How does gleam show channel concentration?
When you search a keyword in gleam, it pulls up to 50 videos from the results and shows two signals next to the Gap Score. One is a channel-count badge — for example, "12 channels" — and the other is a Competition badge labelled Low, Mid, or High.
The channel-count badge tells you how many distinct creators appear in your results. Its built-in tooltip states the read plainly: fewer channels means the niche is dominated by a few creators and is harder to break into, while more channels means a more diverse niche. It is the repeat-name test from earlier, done for you.
The Competition badge reflects how large those channels typically are. gleam calculates it from the median subscriber and view count of the channels in your results — deliberately the median, not the average. That choice handles the mega-channel problem directly: one viral giant can pull an average upward and make a beginner-friendly niche look brutal, while the median describes the typical competitor you would actually face.
It is worth being clear about the limits. gleam shows you these labels, not the raw median numbers behind them, and it does not calculate a single market-share percentage for a niche. You read the two badges together — count plus size — to judge concentration yourself. The channel count also reflects the result sample, not every video ever published under that keyword.

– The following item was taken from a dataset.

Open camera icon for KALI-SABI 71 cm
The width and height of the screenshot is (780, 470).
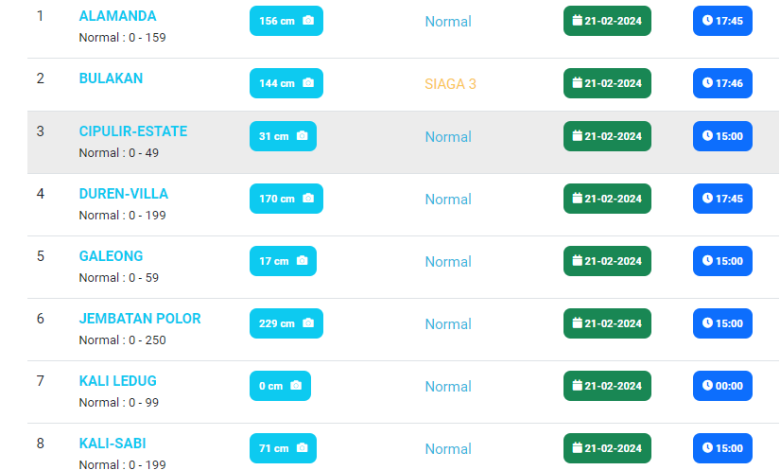(301, 448)
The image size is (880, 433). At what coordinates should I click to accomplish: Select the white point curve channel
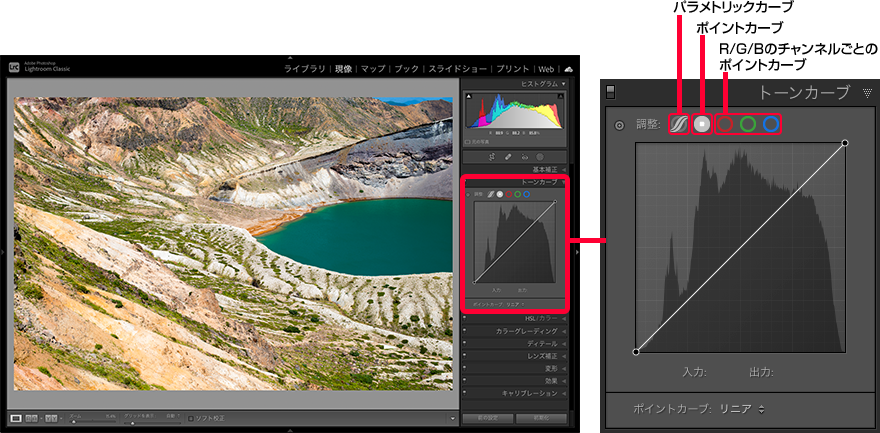coord(703,124)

And when the niche does look competitive, gleam's panel points you toward a specific sub-niche rather than telling you to drop the topic.
A quick checklist before you pick a niche
Count the distinct channels on the first page of results for your keyword.
Watch for repeating names — the same three or four channels across the top videos is the clearest sign of concentration.
Judge size by the typical channel, not the single biggest one, so an outlier does not distort your read.
Treat few channels plus large size as a warning — as a rule of thumb, fewer than about eight dominant channels means the niche is already claimed.
Narrow, do not abandon — a concentrated niche usually has an open sub-niche inside it, and that is where a new channel has room.
Channel concentration is one of the quietest reasons new channels stall. The niche looked fine — there were videos, there were views — but the views were never going to be available. Reading who holds a niche, before you commit months to it, turns that guess into a decision you can see.